Manggarai –
Kejaksaan Negeri (Kejari) Manggarai, Nusa Tenggara Timur (NTT), menahan empat tersangka penyalahgunaan 900 liter bahan bakar minyak (BBM) subsidi jenis Pertalite. Keempat tersangka berinisial IM, IA, SJ, dan VTP. Dua di antaranya merupakan aparatur sipil negara (ASN).
Para tersangka berperan sebagai penadah penjualan BBM subsidi dari tujuh pelaku lain yang sudah berstatus terpidana. Adapun, tersangka inisial IA merupakan ASN di Puskemas Loce, Kabupaten Manggarai. Sedangkan, tersangka IM adalah guru ASN salah satu sekolah dasar (SD) di Manggarai Timur.
“IA berperan menjual ke IM. BBM yang dijual oleh IA didapatkan dari tujuh terpidana yang telah divonis sebelumnya,” ungkap Kepala Seksi Intelijen Kejari Manggarai, Putu Cakra Ari Perwira, Selasa (3/3/2026).
Putu mengatakan empat tersangka itu dilimpahkan oleh penyidik Polres Manggarai setelah berkas perkaranya dinyatakan lengkap atau P21. Para tersangka ini selanjutnya akan dilimpahkan ke Pengadilan Negeri (WN) Manggarai.

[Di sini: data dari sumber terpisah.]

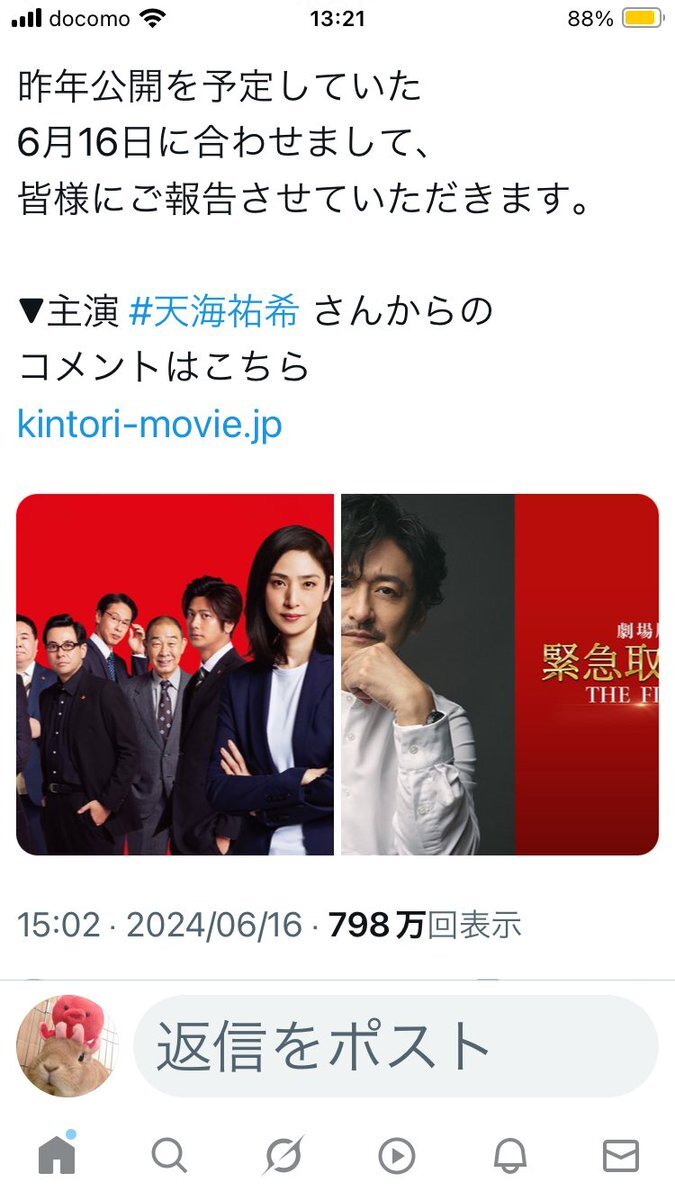Tap the 13:21 clock in status bar
This screenshot has height=1200, width=675.
[x=337, y=18]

“Para tersangka dilakukan penahanan di Rutan Kelas IIB Ruteng selama 20 hari untuk selanjutnya akan dilimpahkan ke Pengadilan Negeri Ruteng,” imbuhnya.
Putu menerangkan perkara yang melibatkan empat tersangka ini berkaitan dengan dugaan tindak pidana penyalahgunaan angkutan atau niaga BBM bersubsidi. Mereka melanggar ketentuan Pasal 55 Undang-Undang Nomor 22 Tahun 2001 tentang Minyak dan Gas Bumi sebagaimana telah diubah dengan UU Cipta Kerja.
“Barang bukti yang diserahkan antara lain satu unit kendaraan roda empat Daihatsu pikap warna hitam, satu buah selang plastik, dokumen kendaraan terkait, dan 30 jeriken berisi BBM jenis Pertalite dengan total kurang lebih 900 liter yang sebelumnya telah dilelang oleh penyidik,” tandas Putu.
Kasus penyalahgunaan BBM subsidi ini terungkap pada 6 November 2024. Polres Manggarai menetapkan 13 tersangka penyalahgunaan BBM subsidi tersebut. Para tersangka terdiri dari penjual, penadah, sopir, hingga kernet yang mengangkut Pertalite tersebut.
Mereka terdiri dari IM; IA, SJ, dan VTP sebagai penadah. Kemudian, tujuh kru mobil tangki penjual Pertalite, yakni FN, AA, RS, HH, HD, HS, dan AN. Ada pula dua suruhan IM untuk mengantar BBM ke penadah, yakni GN (sopir) dan SDS (kernet).